F1 will include a Virtual Safety Car [VSC] system from 2015 onwards in order to control speeds in double waved yellow flag zones.

Following Jules Bianchi's accident in the Japanese Grand Prix - when Bianchi hit a mobile crane which was recovering Adrian Sutil's Sauber - the FIA tested a way of controlling speeds in similar situations in order to take responsibility for slowing down away from the driver.

Tests at the final races included a speed limit within double waved yellow flag sectors, but the FIA has decided on a more widespread implementation. From 2015 onwards, drivers will have to slow to the safety car delta time on their steering wheels when the Virtual Safety Car is deployed.

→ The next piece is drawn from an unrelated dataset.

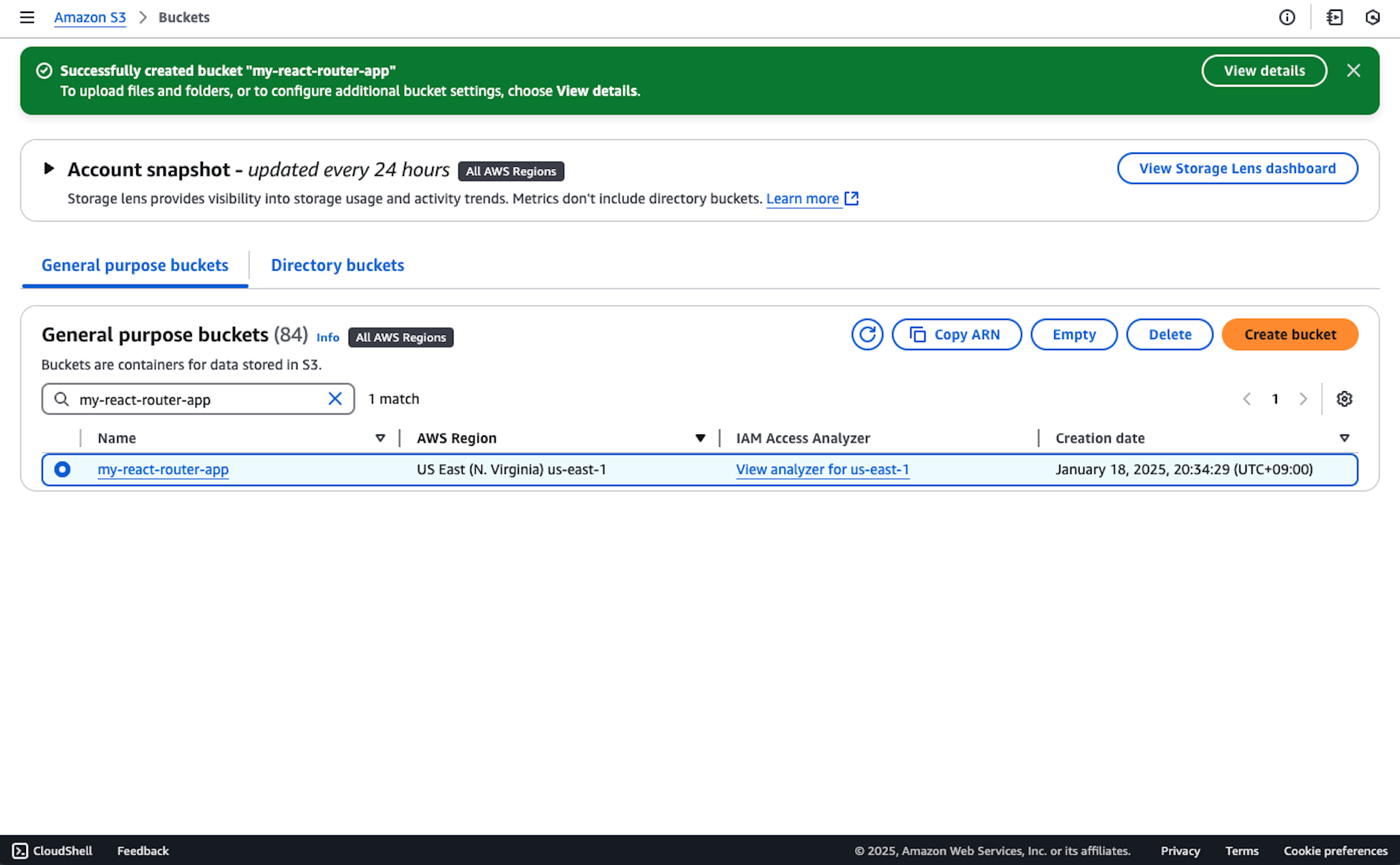Image resolution: width=1400 pixels, height=865 pixels.
Task: Clear the bucket search with the X icon
Action: (x=335, y=399)
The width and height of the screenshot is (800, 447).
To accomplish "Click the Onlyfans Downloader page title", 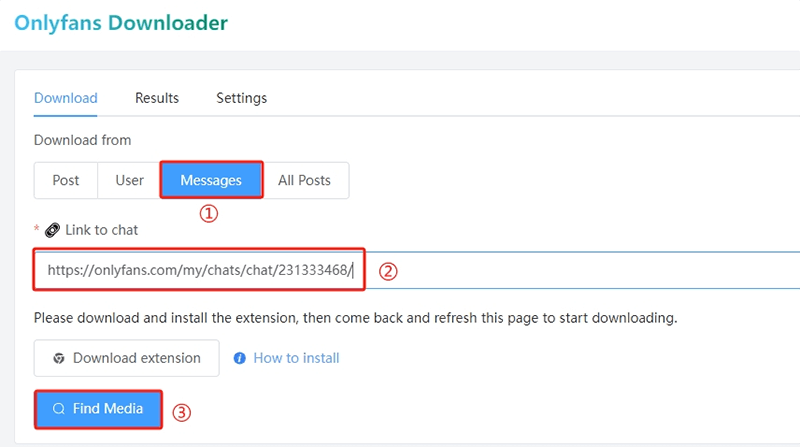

"Following tests of the VSC system at the final Events of 2014, the introduction of the system has been approved for 2015," the FIA said after a meeting of the World Motor Sport Council [WMSC]. "The VSC procedure may be initiated to neutralise a race upon the order of the clerk of the course. It will normally be used when double waved yellow flags are needed on any section of track and competitors or officials may be in danger, but the circumstances are not such as to warrant use of the safety car itself."

At the same WMSC meeting, a report from the FIA Accident Panel set up to investigate Bianchi's accident said he "did not slow sufficiently" in the double waved yellow flag zone at Suzuka.